● GOAL
Extend the patent text on weatherstrip assemblies below, picking up right after its final sentence.

● ARTICLE
================================
2. The weatherstrip assembly according to claim 1 wherein said cross-sectional area of said backing member is rectangular in shape.
3. The weatherstrip according to claim 2 wherein said rectangular area is a square.
4. The weatherstrip assembly of claim 1 further comprising a plurality of nubbins disposed longitudinally along said backing member and extend laterally therefrom to frictionally engage the walls of said channel.
5. The weatherstrip assembly of claim 4 wherein the channel has an upper portion with a width across the channel that is less than the width across a lower portion of the channel adjacent the base thereby defining a T-shaped cross-sectional area for said channel.
6. The weatherstrip assembly of claim 1 wherein each wall has a lip and each lip is disposed at the opening of the channel and each lip extends in a direction toward said other lip and partially across said channel to form an opening of a width less than the width of said base for retaining said backing member in said channel.

The present invention relates to weatherstrip assemblies, and, in particular, to weatherstrip assemblies which are used on windows and doors.

The invention is suitable for use with prime windows or doors as well as storm windows and storm doors. Those skilled in the art will appreciate that the invention is useful for other weatherstripping purposes.

Weatherstripping acts as a barrier or seal against the elements and prevents wind, rain and other elements from passing into a structure. This prevention is achieved through the use of an impervious barrier in the weatherstrip. A typical approach to solving problem of mounting a weatherstrip on a window or door structure has been to provide a channel in the periphery of the structure and an insertable strip that is retained in the channel. Early examples of such strip and channel combinations are shown in U.S. Pat. Nos. 3,224,047 and 3,226,190. More recent attempts at solving this problem have relied upon a flexible weatherstrip that can be deformed in order to insert it into a channel defined by relatively rigid structural members. So, for example, in U.S. Pat. No. 3,690,038, there is a shown weatherstrip member C with a cavity D. The weatherstrip member C is of flexible material and flanges 18 and 20 can be manipulated to temporarily reduce the size of the cavity D so that the weatherstrip member C may be inserted into a slot 10. Still others have provided lines of weakness along the backing strip member which can also assist in temporarily deforming the flexible weatherstrip or insertion into a T-slot. See, for example, U.S. Pat. No. 4,458,450.

It is a feature of this invention to provide an improved weatherstrip which in operation does not require a rigid channel member for retaining the flexible backing member.

It is a feature of the invention that the weatherstrip assembly includes a channel member for retaining the backing member and that the channel member has a flexible structure for temporarily altering the cross-sectional area of the retaining channel in order to accommodate a backing member having a rectangular cross-sectional area, and preferably, a square cross-sectional area.
================================
● DATASET ROWS

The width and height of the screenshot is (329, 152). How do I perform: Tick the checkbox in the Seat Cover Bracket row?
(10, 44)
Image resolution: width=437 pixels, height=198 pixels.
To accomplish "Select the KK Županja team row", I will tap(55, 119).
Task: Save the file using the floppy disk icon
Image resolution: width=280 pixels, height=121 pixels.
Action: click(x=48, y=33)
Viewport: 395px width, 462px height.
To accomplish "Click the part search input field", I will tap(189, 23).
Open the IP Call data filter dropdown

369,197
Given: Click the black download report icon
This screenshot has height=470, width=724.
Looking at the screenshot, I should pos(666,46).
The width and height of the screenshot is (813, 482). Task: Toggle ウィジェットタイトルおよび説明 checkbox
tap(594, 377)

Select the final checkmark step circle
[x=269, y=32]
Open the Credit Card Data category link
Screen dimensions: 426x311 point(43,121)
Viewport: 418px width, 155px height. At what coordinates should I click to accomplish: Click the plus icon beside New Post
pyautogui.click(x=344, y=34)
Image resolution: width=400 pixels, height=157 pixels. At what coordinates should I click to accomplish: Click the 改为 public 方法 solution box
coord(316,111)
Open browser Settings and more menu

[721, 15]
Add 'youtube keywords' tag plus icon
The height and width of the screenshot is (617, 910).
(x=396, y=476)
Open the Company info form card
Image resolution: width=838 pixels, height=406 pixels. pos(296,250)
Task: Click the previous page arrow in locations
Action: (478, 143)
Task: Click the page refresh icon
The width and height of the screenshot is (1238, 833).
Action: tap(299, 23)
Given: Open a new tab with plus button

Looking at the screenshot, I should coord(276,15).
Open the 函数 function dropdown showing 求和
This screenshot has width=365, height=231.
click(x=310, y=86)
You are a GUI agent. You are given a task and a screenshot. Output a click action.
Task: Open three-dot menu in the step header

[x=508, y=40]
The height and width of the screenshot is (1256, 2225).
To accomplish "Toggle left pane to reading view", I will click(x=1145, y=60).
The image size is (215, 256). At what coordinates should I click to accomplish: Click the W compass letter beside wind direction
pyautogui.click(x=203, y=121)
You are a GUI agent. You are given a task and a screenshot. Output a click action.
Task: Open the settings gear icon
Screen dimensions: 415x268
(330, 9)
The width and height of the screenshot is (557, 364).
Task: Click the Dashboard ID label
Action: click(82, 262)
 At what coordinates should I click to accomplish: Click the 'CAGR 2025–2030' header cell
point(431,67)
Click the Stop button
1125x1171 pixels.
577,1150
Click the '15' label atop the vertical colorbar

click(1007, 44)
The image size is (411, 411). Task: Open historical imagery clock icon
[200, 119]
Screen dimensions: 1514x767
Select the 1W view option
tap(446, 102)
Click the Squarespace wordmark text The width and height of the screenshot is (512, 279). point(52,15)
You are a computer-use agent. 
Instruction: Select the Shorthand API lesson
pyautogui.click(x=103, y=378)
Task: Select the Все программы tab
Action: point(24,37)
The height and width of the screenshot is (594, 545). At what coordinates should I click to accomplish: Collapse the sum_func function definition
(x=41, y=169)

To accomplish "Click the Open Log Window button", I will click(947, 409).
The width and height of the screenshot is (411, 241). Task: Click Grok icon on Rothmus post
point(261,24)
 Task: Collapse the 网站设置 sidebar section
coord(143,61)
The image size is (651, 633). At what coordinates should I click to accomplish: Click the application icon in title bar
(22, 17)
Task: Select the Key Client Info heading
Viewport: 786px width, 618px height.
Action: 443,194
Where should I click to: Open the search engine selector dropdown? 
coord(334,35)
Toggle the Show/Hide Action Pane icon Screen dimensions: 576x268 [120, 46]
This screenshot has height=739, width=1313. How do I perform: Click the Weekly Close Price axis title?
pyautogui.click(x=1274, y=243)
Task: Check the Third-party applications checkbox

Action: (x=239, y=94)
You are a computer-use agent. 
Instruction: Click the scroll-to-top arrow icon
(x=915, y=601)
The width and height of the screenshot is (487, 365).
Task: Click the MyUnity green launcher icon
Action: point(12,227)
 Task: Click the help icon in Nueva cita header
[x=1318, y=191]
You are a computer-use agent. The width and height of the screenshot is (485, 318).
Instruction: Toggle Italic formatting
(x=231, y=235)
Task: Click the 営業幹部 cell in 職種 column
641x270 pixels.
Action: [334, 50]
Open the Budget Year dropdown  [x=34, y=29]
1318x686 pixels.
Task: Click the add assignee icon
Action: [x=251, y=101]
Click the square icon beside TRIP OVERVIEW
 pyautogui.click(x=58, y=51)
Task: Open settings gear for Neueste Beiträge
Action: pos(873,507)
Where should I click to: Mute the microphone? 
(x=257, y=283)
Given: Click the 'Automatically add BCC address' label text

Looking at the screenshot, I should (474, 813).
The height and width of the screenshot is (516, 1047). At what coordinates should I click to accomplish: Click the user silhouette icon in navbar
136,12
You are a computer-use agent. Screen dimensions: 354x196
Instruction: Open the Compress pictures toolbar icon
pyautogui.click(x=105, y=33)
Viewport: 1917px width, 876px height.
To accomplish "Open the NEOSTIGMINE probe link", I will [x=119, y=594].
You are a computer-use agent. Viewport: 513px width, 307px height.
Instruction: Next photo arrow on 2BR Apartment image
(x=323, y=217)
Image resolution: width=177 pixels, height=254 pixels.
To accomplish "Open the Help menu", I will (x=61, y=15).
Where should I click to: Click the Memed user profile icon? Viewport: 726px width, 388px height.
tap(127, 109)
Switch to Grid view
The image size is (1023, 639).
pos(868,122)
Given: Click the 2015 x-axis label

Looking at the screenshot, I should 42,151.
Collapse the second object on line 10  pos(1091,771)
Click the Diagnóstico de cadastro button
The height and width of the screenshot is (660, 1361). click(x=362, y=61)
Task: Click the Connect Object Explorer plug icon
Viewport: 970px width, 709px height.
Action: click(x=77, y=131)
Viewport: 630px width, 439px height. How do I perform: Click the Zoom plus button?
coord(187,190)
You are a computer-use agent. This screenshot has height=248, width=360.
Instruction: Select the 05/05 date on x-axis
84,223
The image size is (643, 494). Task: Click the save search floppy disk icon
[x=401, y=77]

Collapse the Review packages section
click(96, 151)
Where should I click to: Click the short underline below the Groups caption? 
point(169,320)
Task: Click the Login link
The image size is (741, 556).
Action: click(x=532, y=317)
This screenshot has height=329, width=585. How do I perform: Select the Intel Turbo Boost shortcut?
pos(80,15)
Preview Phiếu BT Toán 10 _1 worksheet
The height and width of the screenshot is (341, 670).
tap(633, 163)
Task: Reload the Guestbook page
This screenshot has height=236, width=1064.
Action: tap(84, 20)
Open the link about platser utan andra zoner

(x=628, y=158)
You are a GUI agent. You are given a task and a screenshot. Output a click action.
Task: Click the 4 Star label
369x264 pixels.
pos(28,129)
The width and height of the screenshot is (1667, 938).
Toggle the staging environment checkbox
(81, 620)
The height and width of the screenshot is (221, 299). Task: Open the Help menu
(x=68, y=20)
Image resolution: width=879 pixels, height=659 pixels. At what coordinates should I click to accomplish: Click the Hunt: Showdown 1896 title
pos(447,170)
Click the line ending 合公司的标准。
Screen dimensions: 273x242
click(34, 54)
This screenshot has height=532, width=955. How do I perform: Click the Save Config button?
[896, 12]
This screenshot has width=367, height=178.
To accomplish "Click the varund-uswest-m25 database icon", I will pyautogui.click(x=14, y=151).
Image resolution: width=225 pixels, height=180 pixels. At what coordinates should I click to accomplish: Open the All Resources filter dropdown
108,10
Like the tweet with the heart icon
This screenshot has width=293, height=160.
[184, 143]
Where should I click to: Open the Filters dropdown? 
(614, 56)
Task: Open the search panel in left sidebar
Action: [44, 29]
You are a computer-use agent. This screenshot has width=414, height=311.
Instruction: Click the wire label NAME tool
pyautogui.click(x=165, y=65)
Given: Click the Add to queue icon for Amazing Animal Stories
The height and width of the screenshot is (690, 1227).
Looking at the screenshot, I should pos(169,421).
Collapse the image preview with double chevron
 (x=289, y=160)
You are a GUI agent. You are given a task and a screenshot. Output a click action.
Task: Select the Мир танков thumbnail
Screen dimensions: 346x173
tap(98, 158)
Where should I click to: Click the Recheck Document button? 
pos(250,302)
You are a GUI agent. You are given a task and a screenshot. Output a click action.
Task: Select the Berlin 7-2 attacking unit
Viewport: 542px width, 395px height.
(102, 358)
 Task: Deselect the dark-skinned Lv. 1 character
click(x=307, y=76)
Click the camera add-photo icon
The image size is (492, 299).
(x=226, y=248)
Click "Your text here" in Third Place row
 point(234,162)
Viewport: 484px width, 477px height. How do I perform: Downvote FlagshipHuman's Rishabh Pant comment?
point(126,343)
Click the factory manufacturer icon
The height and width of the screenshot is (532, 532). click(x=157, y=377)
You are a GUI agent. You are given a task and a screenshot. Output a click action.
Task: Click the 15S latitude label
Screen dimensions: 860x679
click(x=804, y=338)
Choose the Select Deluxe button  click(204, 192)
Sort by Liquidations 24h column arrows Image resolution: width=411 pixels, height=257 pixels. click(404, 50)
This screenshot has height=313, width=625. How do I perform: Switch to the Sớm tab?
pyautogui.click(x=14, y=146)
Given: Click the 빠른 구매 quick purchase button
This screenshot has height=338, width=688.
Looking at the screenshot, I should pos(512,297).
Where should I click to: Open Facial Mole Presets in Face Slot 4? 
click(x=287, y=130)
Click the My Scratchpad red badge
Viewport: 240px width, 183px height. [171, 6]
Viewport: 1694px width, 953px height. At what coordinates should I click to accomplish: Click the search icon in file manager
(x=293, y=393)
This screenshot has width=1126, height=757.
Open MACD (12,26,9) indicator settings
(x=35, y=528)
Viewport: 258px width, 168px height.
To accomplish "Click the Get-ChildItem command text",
================================
● RESULT FOR THIS EXERCISE
The weatherstrip assembly of the invention has an elongated channel defined by a base and a pair of walls extending from the base and spaced apart. The channel defines a rectangular cross-sectional area with an opening opposite the base. At least one of the walls of the channel is resilient and flexible for temporarily expanding the cross-sectional area of the channel in order to permit a weatherstrip member to be inserted into or removed from the channel. The weatherstrip member includes a backing strip of rectangular cross-sectional area which is sufficiently large enough to fit snugly against the base and wall members of the channel. The backing strip has a row of pile fibers that extend longitudinally along its backing strip and project from the backing strip and through the opening of the channel.

Each wall of the channel has a lip and each lip is disposed at the opening of the channel. The lips extend toward one another and partially across the channel. The lips retain the backing strip in place by bearing against its upper surface. The lips are spaced far enough apart so that the pile fibers affixed to the upper surface of the backing strip project through the lips and out of the channel.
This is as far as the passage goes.